■ The request
Present the material below as a numbered list, starting at the line that contains "The height and width of the screenshot is (482, 1036)." and continuing through the final line, both included. Leave out any blank lines.

──────── Stored rows ────────

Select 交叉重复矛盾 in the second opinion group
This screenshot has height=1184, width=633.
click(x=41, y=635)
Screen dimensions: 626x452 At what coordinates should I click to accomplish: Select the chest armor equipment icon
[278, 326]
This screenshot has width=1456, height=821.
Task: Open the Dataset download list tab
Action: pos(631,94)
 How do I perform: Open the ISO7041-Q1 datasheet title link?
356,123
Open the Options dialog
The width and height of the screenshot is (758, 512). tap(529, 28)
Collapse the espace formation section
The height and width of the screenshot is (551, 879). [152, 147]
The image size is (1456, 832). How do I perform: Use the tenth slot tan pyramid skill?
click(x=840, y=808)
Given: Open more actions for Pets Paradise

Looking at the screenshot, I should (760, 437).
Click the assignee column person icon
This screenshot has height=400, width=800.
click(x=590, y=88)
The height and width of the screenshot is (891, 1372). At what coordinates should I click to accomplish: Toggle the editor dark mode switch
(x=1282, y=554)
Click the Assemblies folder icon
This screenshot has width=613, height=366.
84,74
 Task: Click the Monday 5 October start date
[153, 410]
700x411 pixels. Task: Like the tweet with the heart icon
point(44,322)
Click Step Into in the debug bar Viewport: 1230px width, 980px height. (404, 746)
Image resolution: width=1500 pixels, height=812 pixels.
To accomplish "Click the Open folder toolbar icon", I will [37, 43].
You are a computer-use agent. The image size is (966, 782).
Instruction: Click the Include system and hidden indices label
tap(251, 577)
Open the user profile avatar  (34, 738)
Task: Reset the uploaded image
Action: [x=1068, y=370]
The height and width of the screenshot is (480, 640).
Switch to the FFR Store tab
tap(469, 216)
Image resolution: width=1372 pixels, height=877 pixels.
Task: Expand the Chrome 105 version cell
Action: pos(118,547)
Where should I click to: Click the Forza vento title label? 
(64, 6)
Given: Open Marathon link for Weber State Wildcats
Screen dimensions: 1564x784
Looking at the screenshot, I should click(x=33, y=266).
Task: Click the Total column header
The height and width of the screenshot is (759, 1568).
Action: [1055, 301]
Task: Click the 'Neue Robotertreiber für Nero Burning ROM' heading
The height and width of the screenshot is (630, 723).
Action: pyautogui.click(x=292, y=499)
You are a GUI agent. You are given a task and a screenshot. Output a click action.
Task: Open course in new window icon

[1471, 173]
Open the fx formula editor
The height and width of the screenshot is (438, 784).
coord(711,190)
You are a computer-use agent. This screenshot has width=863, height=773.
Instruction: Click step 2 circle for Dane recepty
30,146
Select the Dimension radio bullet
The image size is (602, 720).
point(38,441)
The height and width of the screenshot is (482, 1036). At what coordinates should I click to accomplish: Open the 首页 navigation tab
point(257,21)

────────

■ Written answer
1. The height and width of the screenshot is (482, 1036). At what coordinates should I click to accomplish: Open the 首页 navigation tab
2. point(257,21)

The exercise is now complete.